Bob and Celia — fictional husband and wife — are at Subway with two teenagers. Bob has ordered two 6-inch sandwiches for himself, one a hot meatball sub, the other a cold spicy Italian.
Bob is surprised to see that Subway has started putting eat-in sandwiches in plastic baskets instead of paper bags. At which point Celia pipes up with an instruction to the sandwich-maker. "Those two can go in the same basket," she says, referring to Bob's two sandwiches.
Only Bob doesn't want the two sandwiches in the same basket. One is hot, the other is cold. The meatball sub is wet with sauce, and he knows it will get all over everything — he wants to keep it separate from the cold sandwich.
So easily this could become a husband-and-wife quarrel. Bob, filled with umbrage, might say, "I'm standing right here, Celia. If I want my sandwiches put in one basket, I can ask for it myself."
Celia might defend herself. "I was just trying to help." Or she might go on the counter-offensive. "Oh, so you want to try to fit two cumbersome baskets on the same little patch of a table."
The quarrel might end right there, and it would be one of those little spats that some married couples indulge in all the time, oblivious to the fact that their sniping embarrasses everyone around them.

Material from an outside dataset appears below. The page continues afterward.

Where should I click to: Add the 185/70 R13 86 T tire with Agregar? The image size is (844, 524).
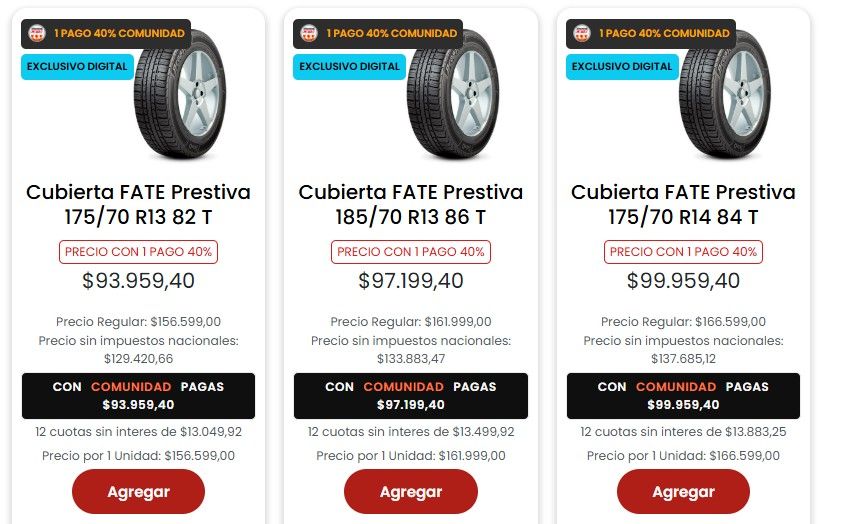pos(411,491)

Or they might escalate the quarrel when they get to the table, or even — if either of them is skilled at grudge-holding — when they're alone together, hours later. "You must think I'm one of the children," Bob might say, "making decisions for me without so much as asking me what I want, let alone assuming I'm an adult who can decide for myself."
Or Celia might decide to escalate. "Why do you contradict me like that in front of other people? You sounded so annoyed, like I'm a horrible burden that you have to drag around with you."
Or they might talk "like adults" about "deep underlying issues," like Bob's feeling constantly put down by Celia's assumption that she can decide "everything" for him, or her assumption that if she doesn't step in he'll do "everything" wrong.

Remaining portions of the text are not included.